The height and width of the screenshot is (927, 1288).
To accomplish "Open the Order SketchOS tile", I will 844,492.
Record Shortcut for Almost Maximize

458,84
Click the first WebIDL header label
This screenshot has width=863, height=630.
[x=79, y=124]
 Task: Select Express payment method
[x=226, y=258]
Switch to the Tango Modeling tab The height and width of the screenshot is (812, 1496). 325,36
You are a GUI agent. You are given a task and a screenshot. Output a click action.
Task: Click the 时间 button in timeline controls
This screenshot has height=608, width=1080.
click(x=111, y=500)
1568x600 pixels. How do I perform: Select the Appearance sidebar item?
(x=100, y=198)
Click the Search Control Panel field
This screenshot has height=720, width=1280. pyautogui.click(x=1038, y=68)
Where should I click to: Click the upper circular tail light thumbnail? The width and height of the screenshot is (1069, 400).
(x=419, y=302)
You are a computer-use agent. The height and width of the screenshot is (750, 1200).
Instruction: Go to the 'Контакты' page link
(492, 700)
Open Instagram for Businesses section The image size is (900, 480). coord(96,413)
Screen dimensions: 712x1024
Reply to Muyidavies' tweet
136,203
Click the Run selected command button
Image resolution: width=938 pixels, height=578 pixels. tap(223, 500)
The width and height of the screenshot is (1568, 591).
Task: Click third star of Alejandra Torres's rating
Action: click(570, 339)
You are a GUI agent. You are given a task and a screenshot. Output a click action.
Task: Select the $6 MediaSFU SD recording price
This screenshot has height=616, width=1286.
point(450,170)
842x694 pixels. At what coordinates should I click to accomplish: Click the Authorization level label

▶ _What you will do_
Please repeat the line that contains "Task: Click the" and every line after it through the end of the material above, exactly and with nothing added.

▶ _Answer box_
Task: Click the 时间 button in timeline controls
This screenshot has height=608, width=1080.
click(x=111, y=500)
1568x600 pixels. How do I perform: Select the Appearance sidebar item?
(x=100, y=198)
Click the Search Control Panel field
This screenshot has height=720, width=1280. pyautogui.click(x=1038, y=68)
Where should I click to: Click the upper circular tail light thumbnail? The width and height of the screenshot is (1069, 400).
(x=419, y=302)
You are a computer-use agent. The height and width of the screenshot is (750, 1200).
Instruction: Go to the 'Контакты' page link
(492, 700)
Open Instagram for Businesses section The image size is (900, 480). coord(96,413)
Screen dimensions: 712x1024
Reply to Muyidavies' tweet
136,203
Click the Run selected command button
Image resolution: width=938 pixels, height=578 pixels. tap(223, 500)
The width and height of the screenshot is (1568, 591).
Task: Click third star of Alejandra Torres's rating
Action: click(570, 339)
You are a GUI agent. You are given a task and a screenshot. Output a click action.
Task: Select the $6 MediaSFU SD recording price
This screenshot has height=616, width=1286.
point(450,170)
842x694 pixels. At what coordinates should I click to accomplish: Click the Authorization level label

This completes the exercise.